_Work to be completed_: Each line of the data that includes "computer" must be copied.

Dataset entries
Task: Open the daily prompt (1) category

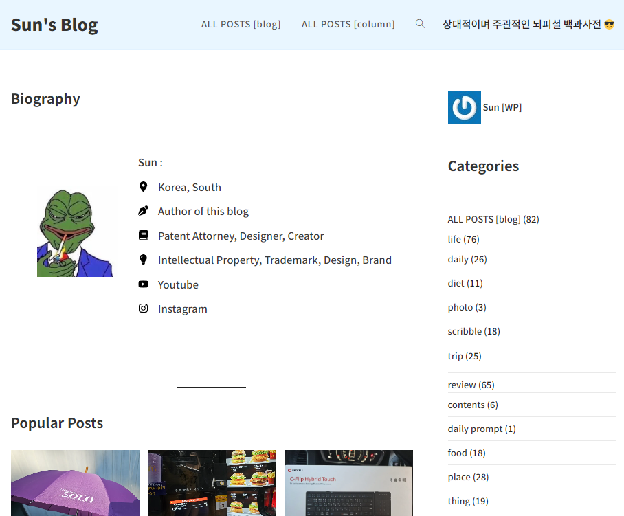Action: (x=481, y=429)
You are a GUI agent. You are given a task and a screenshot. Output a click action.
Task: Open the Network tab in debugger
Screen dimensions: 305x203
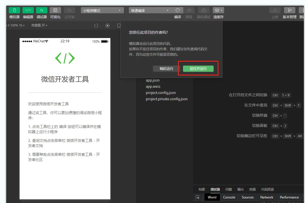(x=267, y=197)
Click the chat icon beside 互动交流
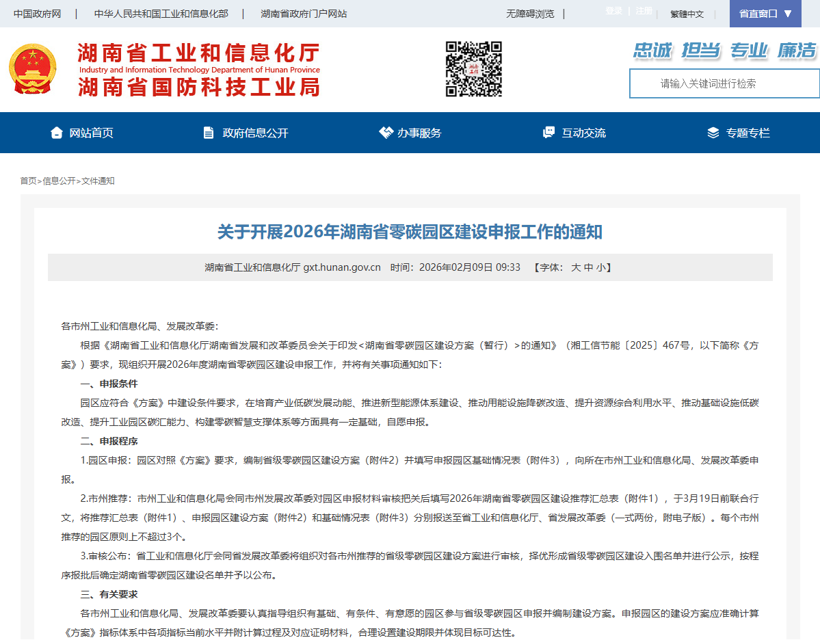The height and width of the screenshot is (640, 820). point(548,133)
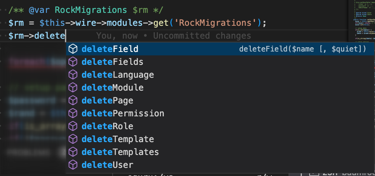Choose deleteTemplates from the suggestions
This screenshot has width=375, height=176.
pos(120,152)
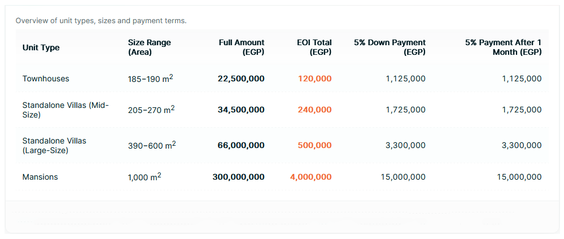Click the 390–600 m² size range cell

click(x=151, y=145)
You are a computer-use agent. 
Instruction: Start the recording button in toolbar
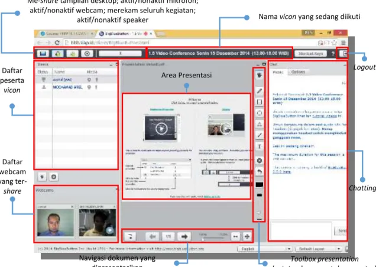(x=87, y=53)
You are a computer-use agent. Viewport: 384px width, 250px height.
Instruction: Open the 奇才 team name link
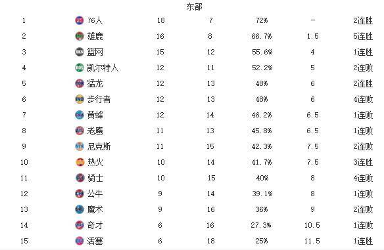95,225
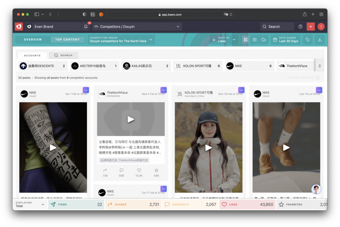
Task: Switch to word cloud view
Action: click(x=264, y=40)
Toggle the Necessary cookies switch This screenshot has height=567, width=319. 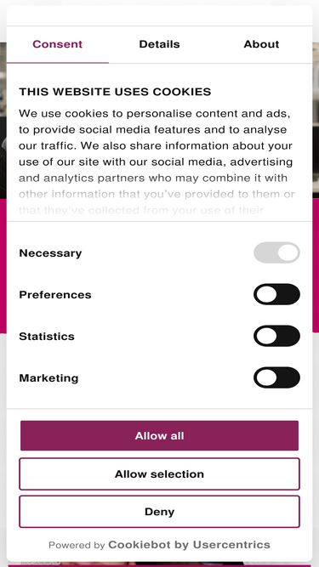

_Response area_:
You are a computer-use agent. 
You are a computer-use agent. Viewport: 384px width, 250px height.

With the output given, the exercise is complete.